YELLOW SPRINGS, Ohio – August 1, 2007 – This October several hundred activists, educators, and community leaders pioneering a low-energy way of life will gather here at a three-day conference on curtailing energy consumption and greenhouse gases to lessen the impact on the global climate and dependence on fossil fuels.
Among the nationally known speakers at the Fourth U.S. Conference on Peak Oil and Community Solutions will be keynoters David Korten, author of The Great Turning and When Corporations Rule the World, and Thomas Princen, author of The Logic of Sufficiency.
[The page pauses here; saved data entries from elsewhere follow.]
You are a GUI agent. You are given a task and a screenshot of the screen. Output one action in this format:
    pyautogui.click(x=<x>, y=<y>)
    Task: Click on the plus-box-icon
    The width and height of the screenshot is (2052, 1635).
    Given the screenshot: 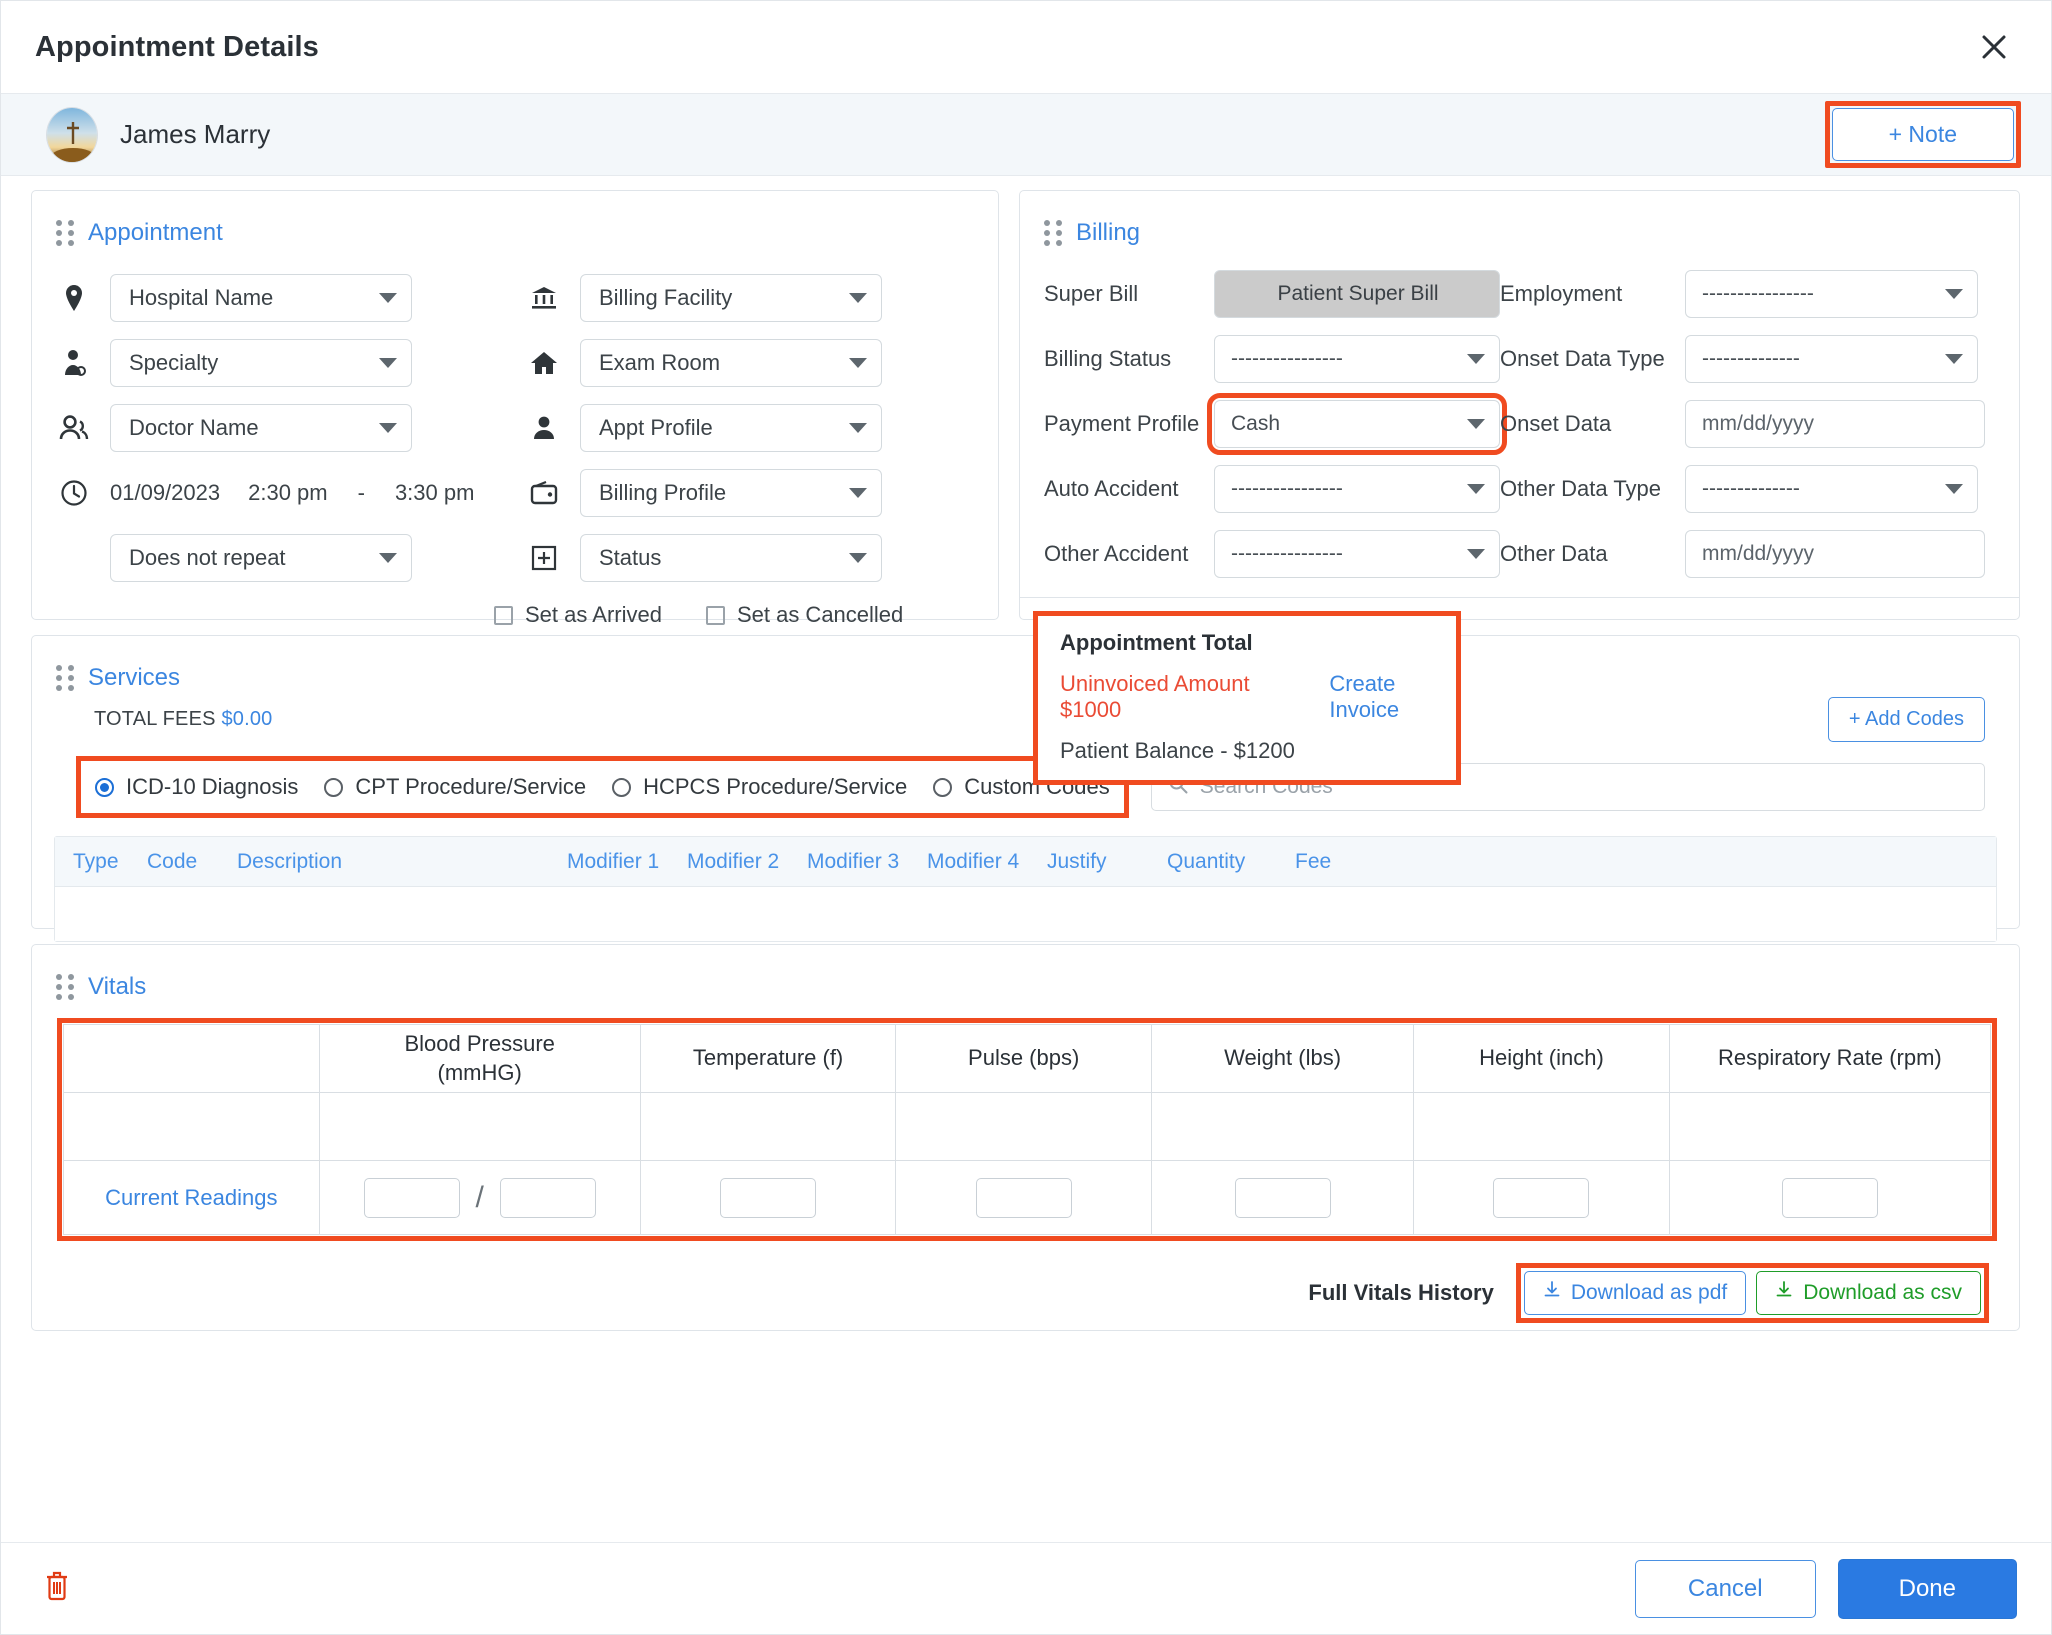 What is the action you would take?
    pyautogui.click(x=544, y=558)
The conference will be at Antioch College’s Kelly Hall from Friday, Oct. 26 through Sunday, Oct. 28.
“The peak and decline of oil production and accelerating climate change threaten our lives and communities like never before,” said Pat Murphy, executive director of The Community Solution. “Because the proposed solutions based upon technology and quick-fixes will be inadequate, more and more people are realizing that they must take responsibility for their lives and communities . With practical strategies and inspirational stories, this conference will show people how to dramatically reduce their energy use, while increasing their well-being.”
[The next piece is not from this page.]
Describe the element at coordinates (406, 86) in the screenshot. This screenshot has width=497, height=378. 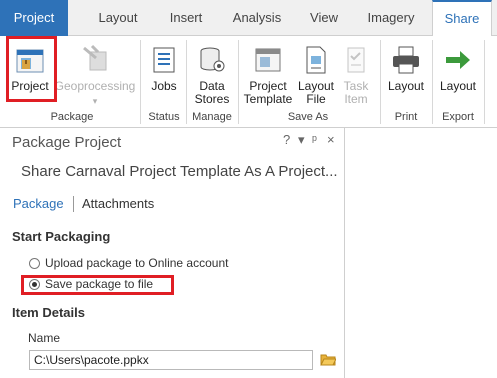
I see `print-layout-label: Layout` at that location.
Other conference speakers include Richard Heinberg, author of The Oil Depletion Protocol and Powerdown: Options and Actions for a Post-Carbon World; Judy Wicks, co-founder and chair of the Business Alliance for Local Living Economies (BALLE); Linda Wigington, founder of the Affordable Comfort Institute, an organization promoting residential home performance; Sharon Astyk, author of the forthcoming Depletion and Abundance: The New Home Front, Families and the Coming Ecological Crises and A Nation of Farmers.; Murphy, from The Community Solution and author of the forthcoming Curtailment and Community: Strategies for Surviving the End of Fossil Fuels; and Megan Quinn Bachman, outreach director of The Community Solution and conference Master of Ceremonies.
Conference participants will learn how peak oil and climate change will affect their lives, discuss ways to help their communities plan for hard times, and hear about viable economic alternatives like sufficiency and localization. The conference may be available via webcast this year to those who are unable to attend in person.
Princen will speak Friday and Korten on Saturday, both at 7 p.m. The cost for each is $10 for adults and $8 for students. The cost to attend the conference ranges from $80 to $155 depending on the number of days attended. To register, go to www.communitysolution.org call The Community Solution at 937-767-2161 or email us at [email protected] for more information.
The Community Solution, founded in 1940 by former Antioch President Arthur Morgan, is a national resource for knowledge and practices supporting low energy lifestyles in cooperative communities and neighborhoods. Its goal is to the strengthening of communities of relationship and place through low energy living.